When integrated into the bacterial genome, temperate phages are called prophages. When expressed, genes carried by these prophages can confer advantages to their host such as increased virulence, fitness or stress resistance. However, only few studies have been undertaken to elucidate the molecular mechanisms leading to these changes in bacterial physiology.

In this work, we investigate the role of YbcM, a transcriptional regulator encoded by the DLP12 prophage in E. coli. By combining RNA-Seq and ChIp-Seq approaches, we identified 48 genes whose expression varies more than 4-fold when YbcM is overproduced. Our data show that YbcM directly represses 17 of them, which is odd for a regulator from the AraC/XylS family. A large number of these genes are involved in motility, adherence and biofilm formation. As a consequence, YbcM overproduction inhibits motility and promotes a particular type of biofilm called macrocolony biofilm. Interestingly, YbcM overproduction also decreases the sensitivity of different E. coli strains to several phages, suggesting that this surface-dependent biofilm can have a negative impact on the interaction between phages and their host.
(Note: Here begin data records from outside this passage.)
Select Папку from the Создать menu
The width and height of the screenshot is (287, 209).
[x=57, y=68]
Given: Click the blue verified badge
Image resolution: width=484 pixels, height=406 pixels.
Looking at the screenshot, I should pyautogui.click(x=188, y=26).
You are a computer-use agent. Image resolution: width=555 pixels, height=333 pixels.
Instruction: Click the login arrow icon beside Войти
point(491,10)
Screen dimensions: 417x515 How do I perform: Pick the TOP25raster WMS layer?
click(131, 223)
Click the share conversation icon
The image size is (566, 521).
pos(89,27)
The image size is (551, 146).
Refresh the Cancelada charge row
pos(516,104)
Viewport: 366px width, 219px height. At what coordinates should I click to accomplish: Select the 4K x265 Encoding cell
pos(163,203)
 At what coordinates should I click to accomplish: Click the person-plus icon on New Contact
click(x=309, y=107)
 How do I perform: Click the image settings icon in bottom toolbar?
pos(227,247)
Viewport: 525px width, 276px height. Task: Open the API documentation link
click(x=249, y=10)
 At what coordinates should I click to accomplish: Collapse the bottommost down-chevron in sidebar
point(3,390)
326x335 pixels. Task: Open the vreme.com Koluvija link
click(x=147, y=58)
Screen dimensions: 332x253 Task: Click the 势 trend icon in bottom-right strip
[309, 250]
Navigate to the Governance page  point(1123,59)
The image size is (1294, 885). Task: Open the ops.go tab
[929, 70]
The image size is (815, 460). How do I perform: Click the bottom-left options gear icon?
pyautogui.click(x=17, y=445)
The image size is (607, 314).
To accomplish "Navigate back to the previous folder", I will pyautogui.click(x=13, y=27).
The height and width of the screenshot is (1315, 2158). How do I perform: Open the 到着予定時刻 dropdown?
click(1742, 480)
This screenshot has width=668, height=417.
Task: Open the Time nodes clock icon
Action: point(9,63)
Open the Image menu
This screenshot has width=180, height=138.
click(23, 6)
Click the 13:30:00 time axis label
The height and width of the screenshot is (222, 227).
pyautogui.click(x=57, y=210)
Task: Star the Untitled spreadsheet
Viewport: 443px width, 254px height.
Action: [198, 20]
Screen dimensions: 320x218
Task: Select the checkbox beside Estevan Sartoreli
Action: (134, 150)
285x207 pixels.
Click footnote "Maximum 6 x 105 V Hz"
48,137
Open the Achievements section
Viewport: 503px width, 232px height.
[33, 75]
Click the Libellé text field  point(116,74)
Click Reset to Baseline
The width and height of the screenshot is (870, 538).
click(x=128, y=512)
We have also demonstrated that YbcM directly represses the expression of crp that encodes the central regulator of the catabolic repression in E. coli. This regulatory pathway is still being characterized and may have important consequences on the host physiology, particularly under glucose starvation since CRP favors the use of carbon sources other than glucose.

Overall, our results show that YbcM is integrated into the bacterial regulatory network and changes in depth the bacterial physiology. An important consequence of these changes is the immunity conferred by YbcM against potential future phage infections. This work will provide a better understanding of how prophages can genetically interact with their bacterial hosts and deeply affect their physiology.